▶ _Goal of the exercise_:
Each line from the one that holds "Image resolution: width=996" to the end of the entries is to be given again exactly. Do not include pictures.

Records from a dataset:
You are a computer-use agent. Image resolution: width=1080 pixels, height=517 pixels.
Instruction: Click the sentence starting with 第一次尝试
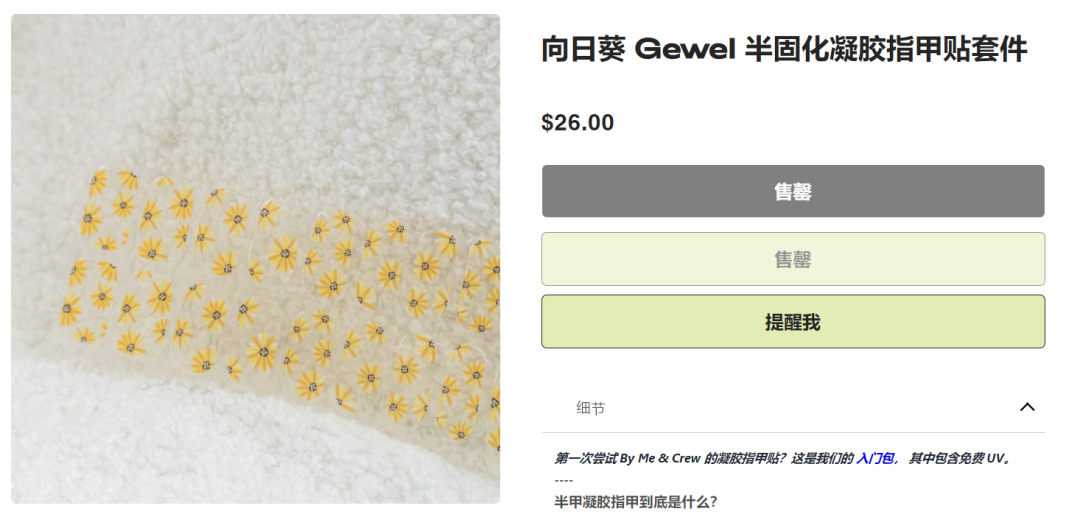pos(705,458)
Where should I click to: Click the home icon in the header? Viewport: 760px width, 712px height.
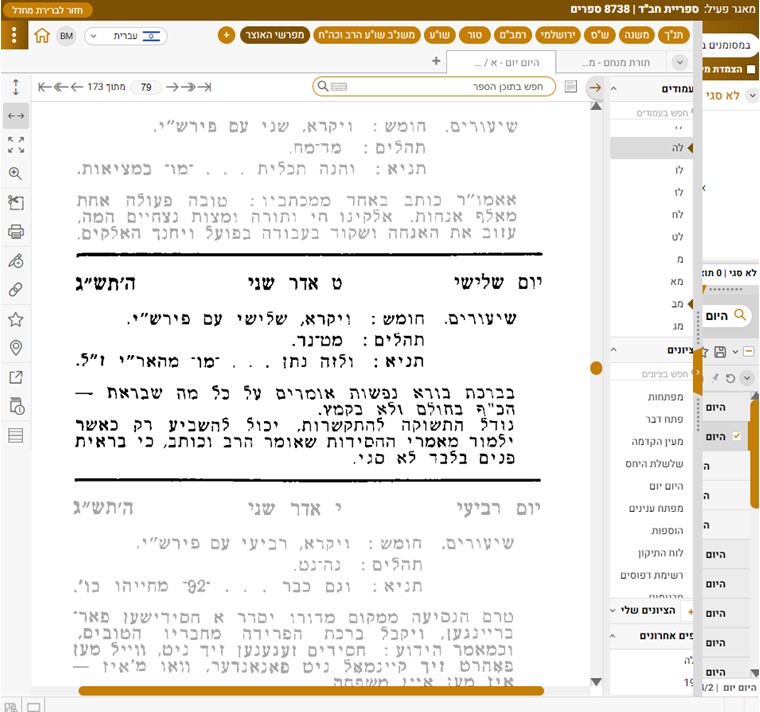click(41, 36)
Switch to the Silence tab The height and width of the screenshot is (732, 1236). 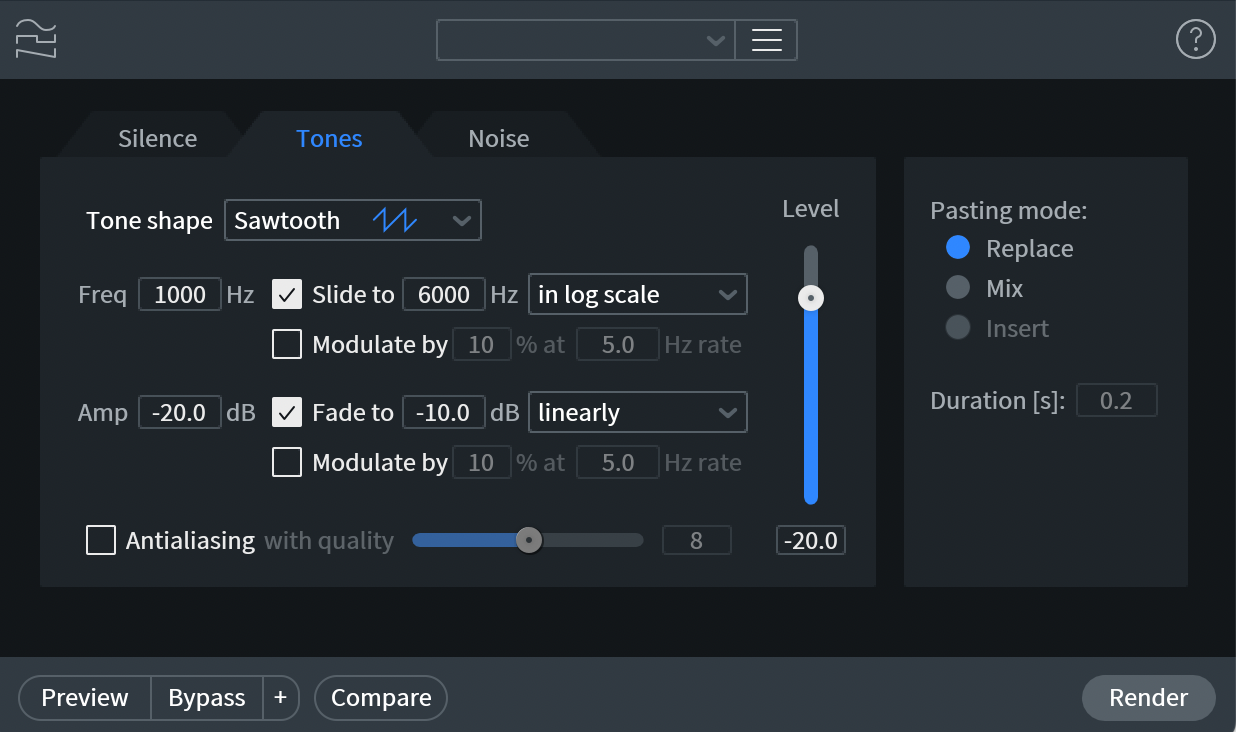pyautogui.click(x=157, y=138)
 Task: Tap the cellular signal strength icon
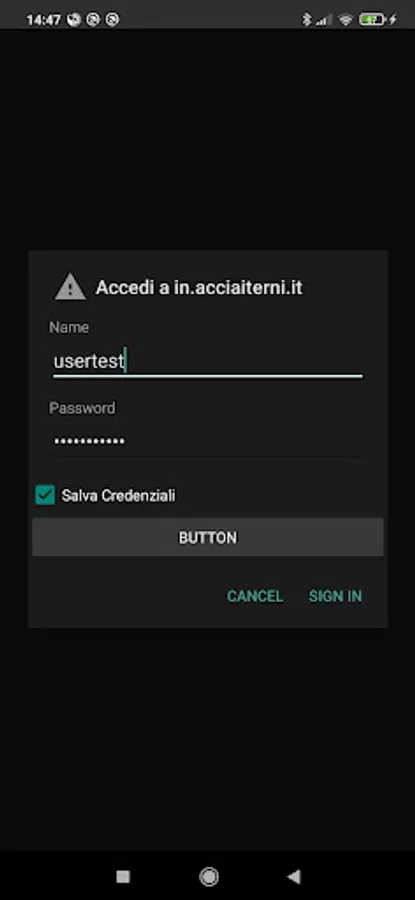click(x=324, y=20)
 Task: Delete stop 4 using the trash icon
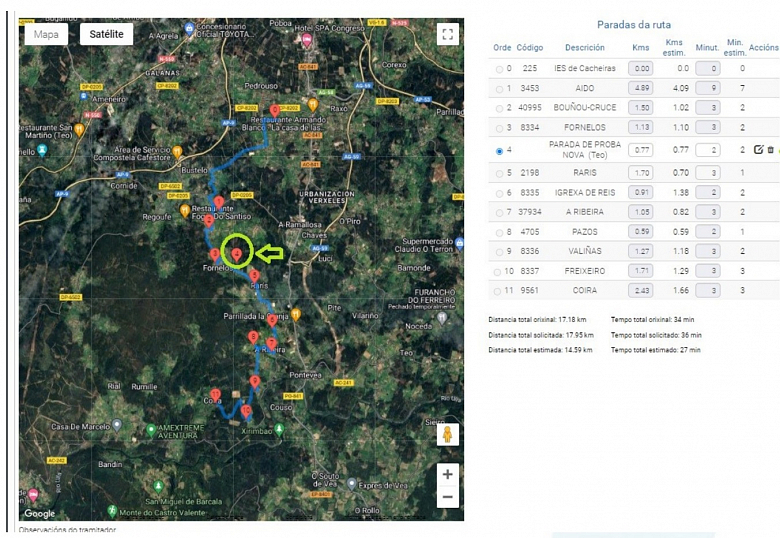pos(770,150)
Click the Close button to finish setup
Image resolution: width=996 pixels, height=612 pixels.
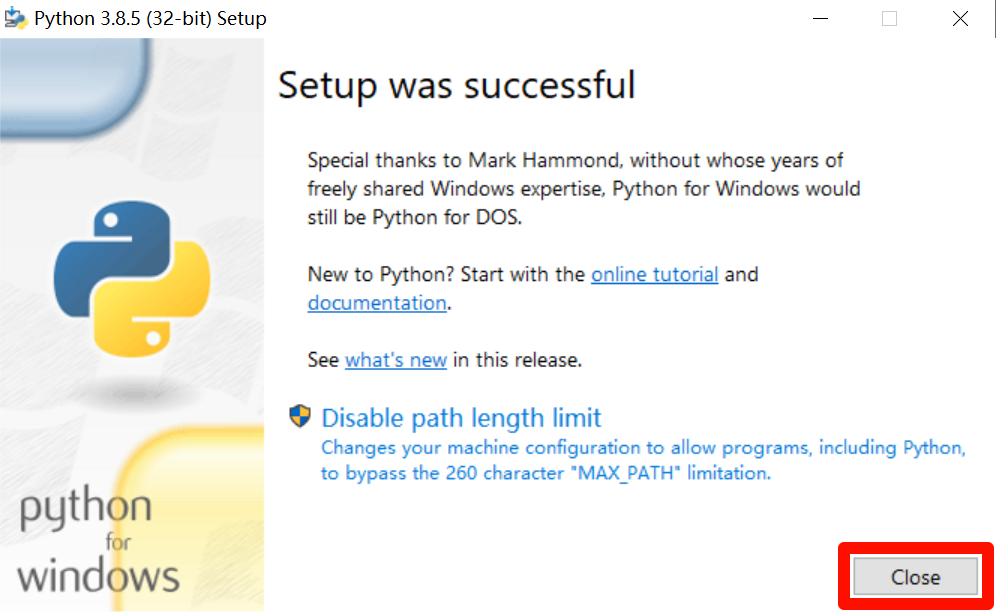click(916, 577)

▶ _Answer to this task_:
Image resolution: width=996 pixels, height=612 pixels.
click(916, 577)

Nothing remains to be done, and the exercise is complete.